A company can register a trademark that is valid throughout the EU without having to go through 27 different sets of form-filling and fee-paying. A truck hauling British exports to, say, Italy used to need over 20 documents to present at frontiers, but thanks to EU legislation this is now down to just one. Recent legislation replaced with a single type-approval certificate for motor vehicles the 50 that had previously existed across Europe. The 2008 Payments Services Directive is expected by the Financial Times to deliver more than €28bn every year in savings to European consumers and businesses on the costs of trans-border transactions. I could go on, but I hope I’ve made my point.
EU legislation mostly seeks to harmonise national rules where these already exist in the member states, but where their divergence causes problems for the internal market. Member states decide to regulate and the EU tries to avoid divergence in regulation from adding to costs. Booth’s attempt to place the whole regulatory cost at the door of the EU – especially when the EU’s actions have lowered those costs – seems wilfully misleading.
Avoiding market fragmentation has helped create the world’s largest free market of over 450m people – a key economic benefit for Europe. Of course, some regulations impose costs, and deliberately so where they either save money in the future or are in the public interest to save lives or protect the environment and consumers. Requiring cigarette manufacturers to warn that smoking kills obviously costs them money and governments their excise revenues, but this is outweighed by the lives it saves and the health costs it reduces.
Open Europe has attacked EU safety legislation as being too costly, highlighting rules on controlling of asbestos, vibration and noise at work. Would they be happier if more people died from asbestos poisoning or suffered industrial accidents? It is breathtaking to see anyone defend the uncontrolled use of asbestos nowadays.
Naturally, if you don’t like a piece of EU legislation, it’s tempting to attack the EU rather than the law itself. You don’t say that you are opposed to better consumer protection – you complain about EU red tape instead.

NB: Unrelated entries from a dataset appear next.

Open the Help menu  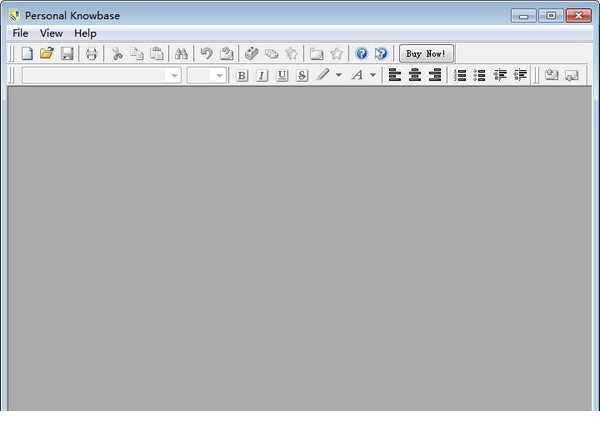(85, 33)
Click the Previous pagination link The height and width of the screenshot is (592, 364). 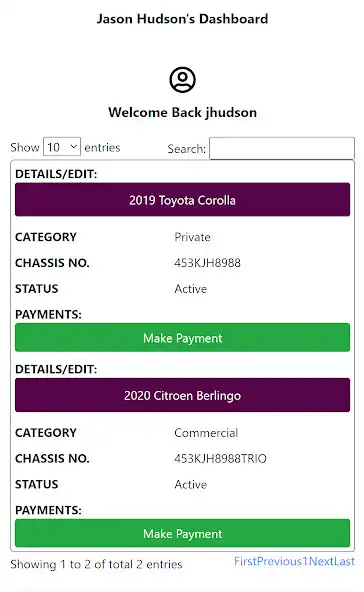tap(279, 561)
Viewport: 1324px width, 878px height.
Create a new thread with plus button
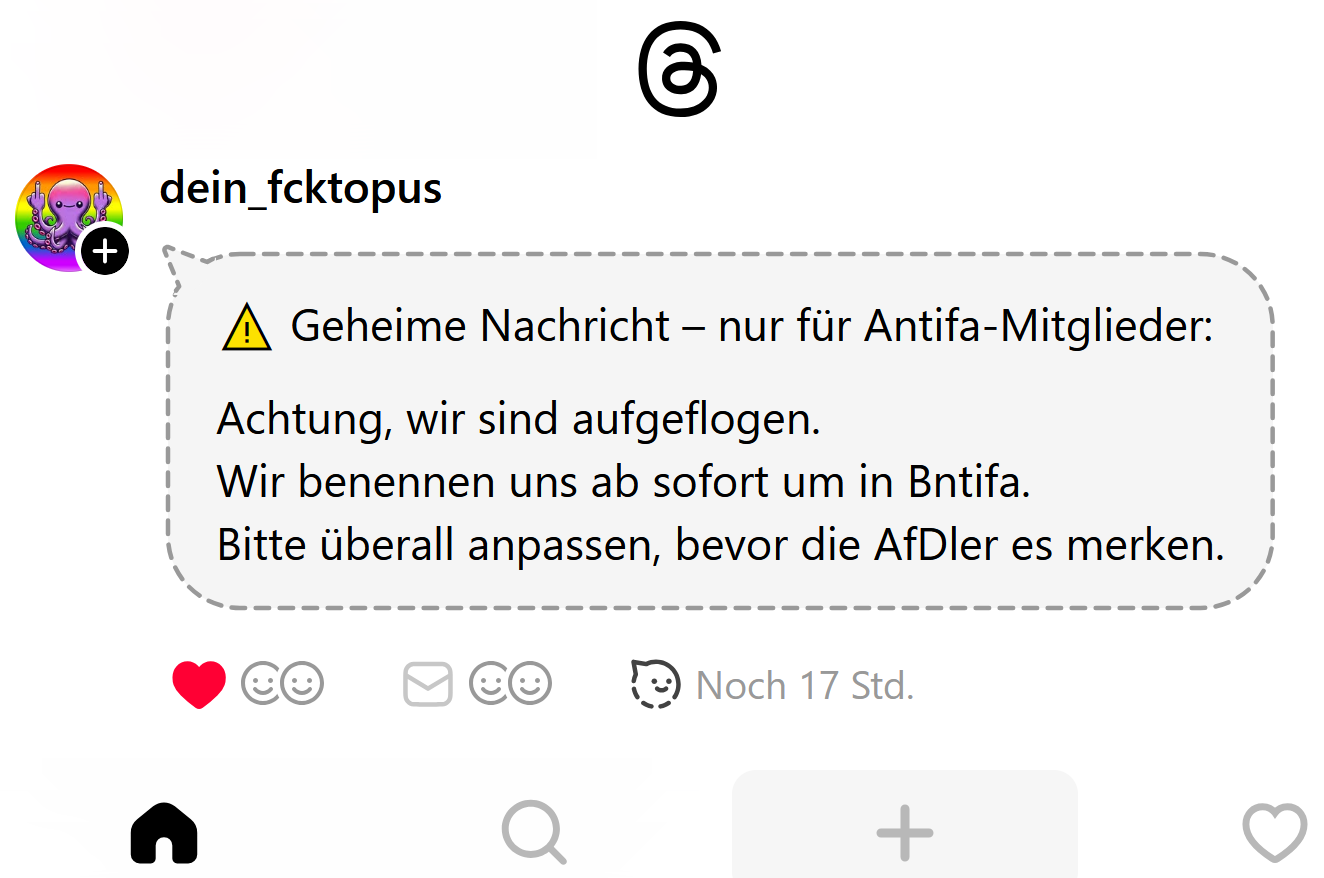point(904,832)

That is not to say that all EU regulations are good – far from it. The EU, like national and local government, can make mistakes which need to be rectified. But the stereotype of uncontrolled “Brussels bureaucrats” spewing out unwanted regulations is false. Bureaucrats may draft it, but European legislation has to be approved both by the Council and usually by the European Parliament – composed of elected and accountable politicians.
The Council consists of government ministers from each member state, and EU legislation cannot be adopted without the approval of at least a 72% majority of member states’ votes in the Council or, for sensitive matters such as tax, unanimity. There is no question that European legislation can be adopted against the will of the EU’s member states.
Booth’s claim that “EU-sourced legislation now accounts for the bulk of regulatory costs throughout Europe, accounting for an average two-thirds of the total cost of regulations imposed on any of the member states’ economies” is contradicted by the British Chambers of Commerce, who should know a thing or two about how regulation affects businesses, which indicates that EU regulation actually accounted for a tiny 0.1% proportion of regulatory costs on business in 2007-8.